PAGE EXCERPT
Starring: Tom Hardy, Kenneth Branagh, Cillian Murphy, Mark Rylance, James D’Arcy, Tom Glynn-Carney, Barry Keoghan, Jack Lowden, Harry Styles, Fionn Whitehead, Aneurin Barnard
OUR RATING: ★★★★★
War drama written, co-produced and directed by Christopher Nolan. Set in World War II, the story centers on the Dunkirk evacuation. Allied soldiers from the British Empire, Belgium and France are surrounded by the German army on the beaches on Dunkirk and evacuate it in Operation Dynamo between 26 May and 4 June 1940 during World War II. The movie opens as hundreds of thousands of British and Allied troops are surrounded by enemy forces. Trapped on the beach with their backs to the sea they face an impossible situation as the enemy closes in.
Irate Soldier: Where’s the bloody air force?
Collins: Dunkirk’s so far, why can’t they just load at Calais?
Fortis Leader: The enemy had something to say about it.
Collins: But down here we’re sitting ducks.
Fortis Leader: Keep them peeled. They’ll come out of the sun.
Mr. Dawson: Ready on the stern line, George.
George: Aren’t you waiting on the navy?
Mr. Dawson: They’ve asked for the Moonstone, they’ll have her, and her captain.
Peter: And his son. Thanks for the help, George.
[George gets onboard their boat]
Peter: What are you doing? You do know where we’re going?
Mr. Dawson: Into war, George.
George: I’ll be useful, sir.
Collins: [referring to the fighter plane chasing them] He’s on me.
Farrier: I’m on him.

RECORDED DATA
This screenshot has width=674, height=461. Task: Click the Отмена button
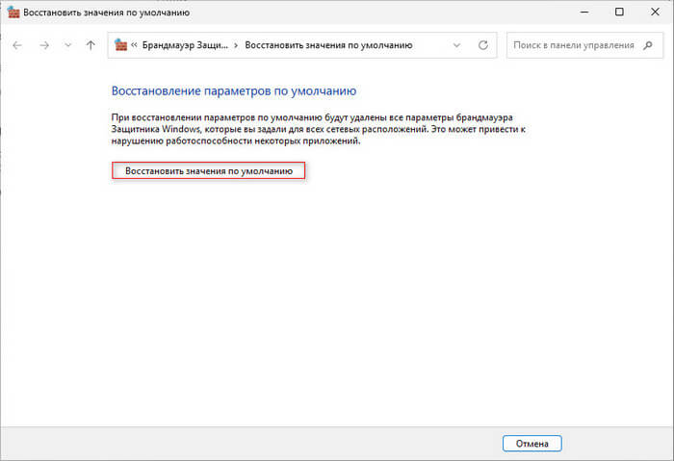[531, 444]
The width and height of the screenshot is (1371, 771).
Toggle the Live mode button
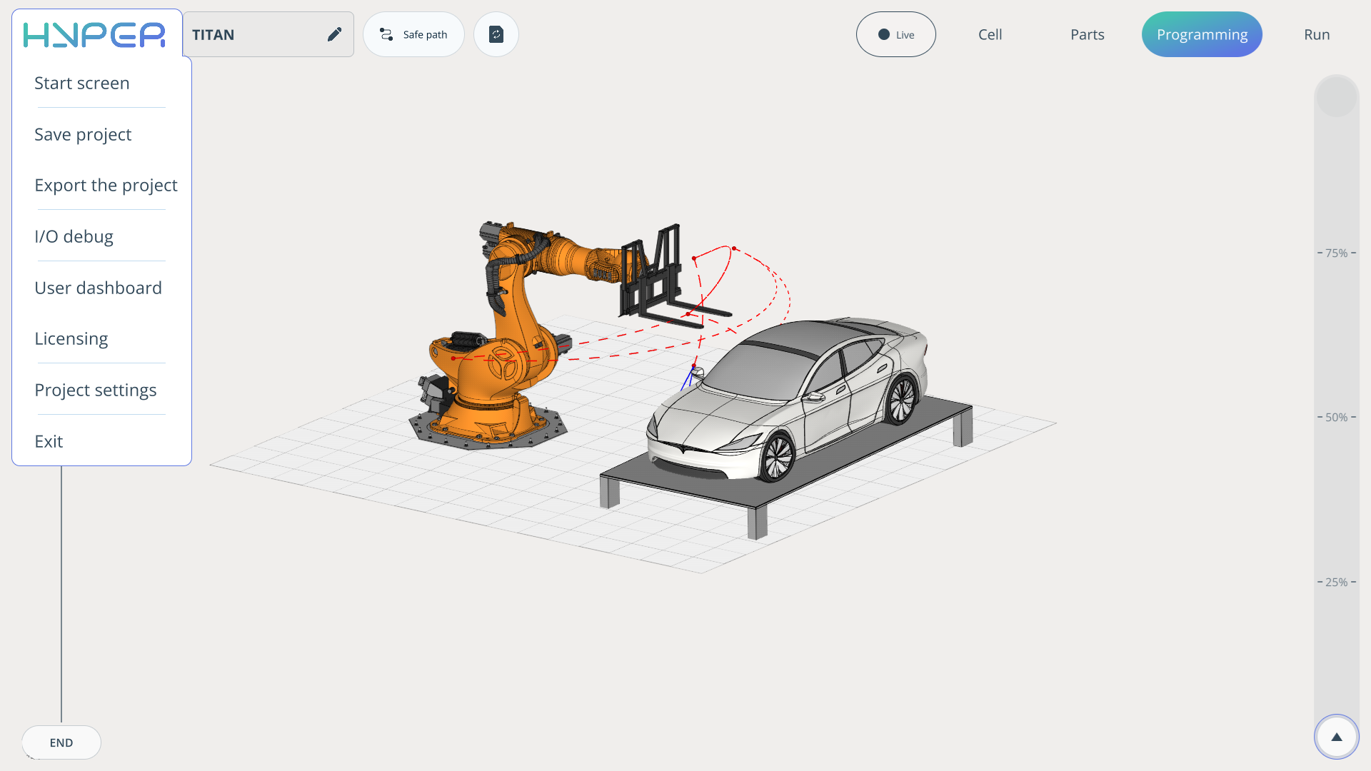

WHAT THE EXERCISE ASKS
Copy the passage of the Dunkirk review starting at "Irate Soldier: Where’s" and ending at "stern line, George.", substituting "Ostend" for "Calais". The material above has no connection to the Dunkirk review.

ANSWER FOR THE TASK
Irate Soldier: Where’s the bloody air force?
Collins: Dunkirk’s so far, why can’t they just load at Ostend?
Fortis Leader: The enemy had something to say about it.
Collins: But down here we’re sitting ducks.
Fortis Leader: Keep them peeled. They’ll come out of the sun.
Mr. Dawson: Ready on the stern line, George.